I have a project at work where I am trying to plot data on movies.
My goal is to plot 'definite interest' & 'total awareness' both on the Y-axis and 'estimated admissions' on the X-axis. I will be using ggplot2 and will have both Y- values in different colors.
The main issue I am having is filtering the movies by 'year' and 'window' in ggplot. The window I want is T-0 and the year of release should be 2018. Since I only know how to implement values on the X- and Y-Axis in ggplot without conditions, I could use some guidance.

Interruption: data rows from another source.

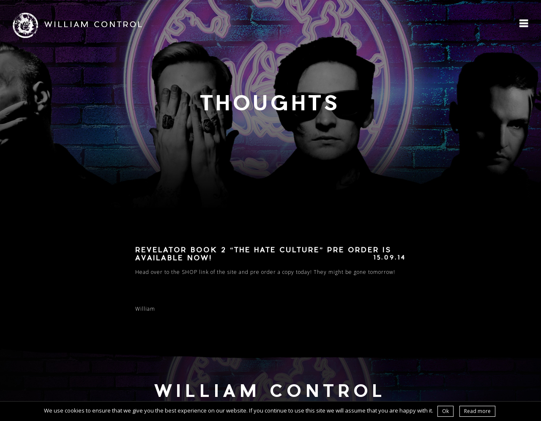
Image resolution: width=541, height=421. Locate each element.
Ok (445, 411)
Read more (477, 411)
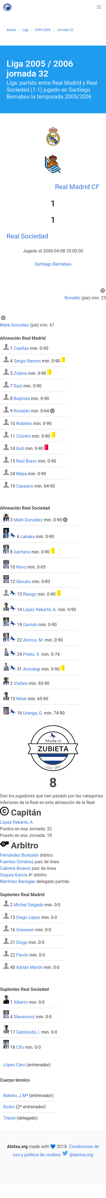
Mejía (21, 473)
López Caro (14, 1064)
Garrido (30, 624)
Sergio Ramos (27, 360)
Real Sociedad (27, 236)
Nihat (21, 698)
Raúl (18, 386)
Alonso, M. (33, 640)
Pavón (22, 954)
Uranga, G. (33, 713)
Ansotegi (31, 669)
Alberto (21, 1002)
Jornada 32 (65, 30)
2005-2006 (42, 30)
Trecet (9, 1118)
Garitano (22, 552)
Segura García (13, 875)
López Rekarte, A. (40, 609)
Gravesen (25, 929)
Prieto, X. (31, 654)
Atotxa (11, 30)
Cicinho (23, 435)
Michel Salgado (29, 904)
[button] (99, 7)
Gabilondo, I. (28, 1031)
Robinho (24, 423)
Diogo (22, 942)
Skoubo (23, 581)
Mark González (14, 325)
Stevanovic (24, 1016)
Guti (20, 448)
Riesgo (29, 594)
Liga (25, 30)
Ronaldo (72, 297)
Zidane (20, 373)
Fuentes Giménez (17, 861)
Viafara (21, 683)
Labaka (28, 536)
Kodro (9, 1106)
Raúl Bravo (26, 461)
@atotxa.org (77, 1154)
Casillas (21, 348)
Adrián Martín (29, 967)
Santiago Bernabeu (53, 264)
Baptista (22, 398)
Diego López (28, 917)
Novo (21, 567)
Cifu (20, 1047)
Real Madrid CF (77, 187)
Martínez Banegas (17, 881)
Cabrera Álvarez (15, 868)
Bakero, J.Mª (15, 1095)
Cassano (24, 486)
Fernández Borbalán (19, 855)
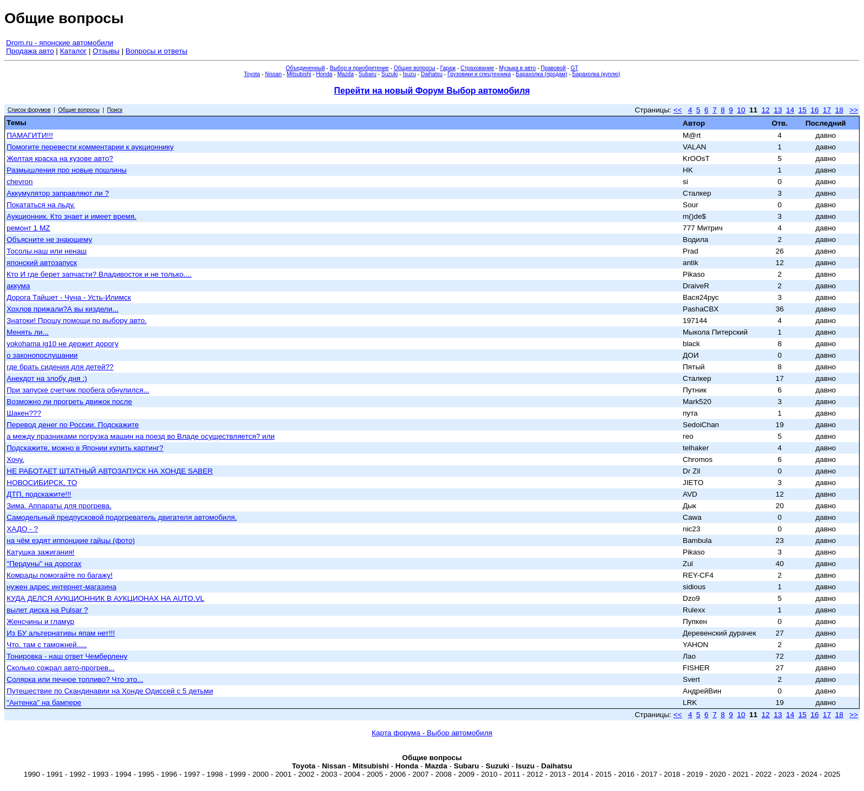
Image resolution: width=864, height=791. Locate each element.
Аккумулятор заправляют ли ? (58, 193)
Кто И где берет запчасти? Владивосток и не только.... (99, 274)
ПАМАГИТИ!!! (30, 135)
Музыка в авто (517, 68)
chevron (20, 181)
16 (815, 110)
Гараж (448, 68)
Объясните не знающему (49, 239)
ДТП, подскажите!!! (39, 494)
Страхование (477, 68)
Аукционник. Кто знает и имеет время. (72, 216)
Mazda (345, 74)
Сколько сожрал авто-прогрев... (61, 668)
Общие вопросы (414, 68)
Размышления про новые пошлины (67, 170)
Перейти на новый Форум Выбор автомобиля (432, 90)
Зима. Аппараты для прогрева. (59, 506)
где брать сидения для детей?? (60, 367)
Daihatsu (431, 74)
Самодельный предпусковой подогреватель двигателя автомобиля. (122, 517)
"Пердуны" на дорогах (44, 563)
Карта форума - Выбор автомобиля (432, 733)
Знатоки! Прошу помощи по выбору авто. (77, 320)
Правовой (553, 68)
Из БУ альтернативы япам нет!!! (61, 633)
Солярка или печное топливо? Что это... (75, 679)
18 (839, 110)
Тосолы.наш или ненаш (47, 251)
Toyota (252, 74)
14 (790, 110)
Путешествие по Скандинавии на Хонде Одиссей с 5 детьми (110, 691)
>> (853, 110)
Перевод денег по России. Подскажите (73, 425)
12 (766, 110)
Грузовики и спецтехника (479, 74)
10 (741, 110)
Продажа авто (30, 51)
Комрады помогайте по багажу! (59, 575)
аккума (18, 286)
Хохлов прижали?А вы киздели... (62, 309)
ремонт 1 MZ (28, 228)
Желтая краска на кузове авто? (60, 158)
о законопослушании (42, 355)
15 (802, 110)
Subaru (367, 74)
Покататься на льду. (41, 205)
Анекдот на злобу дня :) (47, 378)
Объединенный (305, 68)
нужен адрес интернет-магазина (61, 587)
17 (827, 110)
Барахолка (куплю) (596, 74)
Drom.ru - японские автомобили (60, 43)
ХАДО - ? (22, 529)
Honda (324, 74)
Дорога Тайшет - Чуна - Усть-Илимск (69, 297)
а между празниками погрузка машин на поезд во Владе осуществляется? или (140, 436)
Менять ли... (27, 332)
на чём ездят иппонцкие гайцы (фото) (71, 540)
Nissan (273, 74)
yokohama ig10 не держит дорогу (62, 344)
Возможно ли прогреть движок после (69, 401)
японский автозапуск (42, 263)
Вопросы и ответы (156, 51)
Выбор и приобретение (359, 68)
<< (677, 110)
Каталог (73, 51)
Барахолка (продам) (542, 74)
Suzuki (389, 74)
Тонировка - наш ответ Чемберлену (67, 656)
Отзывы (106, 51)
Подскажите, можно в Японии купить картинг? (85, 448)
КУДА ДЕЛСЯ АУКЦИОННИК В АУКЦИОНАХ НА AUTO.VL (105, 598)
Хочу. (15, 459)
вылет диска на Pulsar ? (47, 610)
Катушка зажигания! (40, 552)
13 (778, 110)
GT (575, 68)
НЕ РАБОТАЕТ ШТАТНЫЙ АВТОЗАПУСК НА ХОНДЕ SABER (110, 471)
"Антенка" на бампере (44, 702)
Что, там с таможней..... (47, 645)
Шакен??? (24, 413)
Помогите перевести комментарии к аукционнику (90, 147)
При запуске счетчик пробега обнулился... (78, 390)
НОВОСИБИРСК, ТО (42, 482)
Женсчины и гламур (40, 621)
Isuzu (409, 74)
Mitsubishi (299, 74)
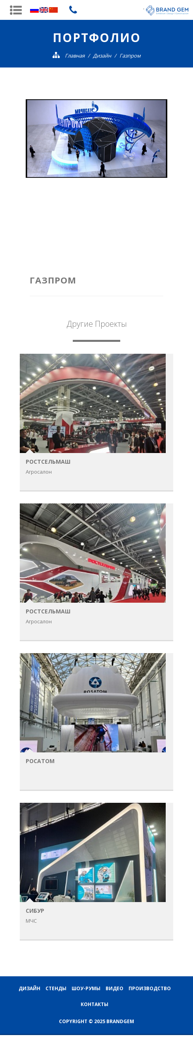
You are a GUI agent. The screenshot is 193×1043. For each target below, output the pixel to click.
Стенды (55, 988)
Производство (150, 988)
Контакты (94, 1004)
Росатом (40, 761)
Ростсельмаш (48, 461)
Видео (114, 988)
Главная (75, 55)
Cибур (35, 910)
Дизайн (102, 55)
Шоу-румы (86, 988)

How should I go about filtering the data and plotting the X and Y's? The excel sheet is attached. Also, I understand the code may not be correct, but I come from a Java background, so no idea what I am doing.
If my_data$window = T-0 {
my_data$window <- TRUE
} else {
FALSE
}
I expected to make 'window' true if T-0 = TRUE. I attempted the same for 'year'
x <- my_data$estimatedAdmissions
y1 <- my_data$definiteInterest
y2 <- my_data$totalAwareness
plot(x, y1, y2, filter 1, filter 2)
I expect to plot those values and will change y1 & y2 to different colors later.
CodePudding user response:
Please provide a reproducible example next time - we can't copy your screenshot into R, so I had to recreate your dataset myself like so.
dat <- data.frame(year = 2018,
title = rep(c("a", "b"), each = 6),
estimatedAdmissions = rep(c(287351, 29518), each = 6),
window = rep(c("T 2", "T 1", "T-0", "T-1", "T-2", "T-3"), 2),
definiteInterest = c(13, 15, 25, 22, 16, 27, 15, 14, 23, 20, 28, 29),
totalAwareness = round(runif(4, 31, n = 12)))
You can use subset
to filter rows, and then ggplot
with geom_point
to create a scatterplot. Ggplot works best with data in long format, so I reshaped your data longer with pivot_longer()
from tidyr
first.
library(tidyr)
library(ggplot2)
dat |> subset(year == 2018 & window == "T-0") |>
pivot_longer(cols = c(definiteInterest, totalAwareness), names_to = "measure", values_to = "percentage") |>
ggplot(aes(x = estimatedAdmissions, y = percentage, colour = measure))
geom_point()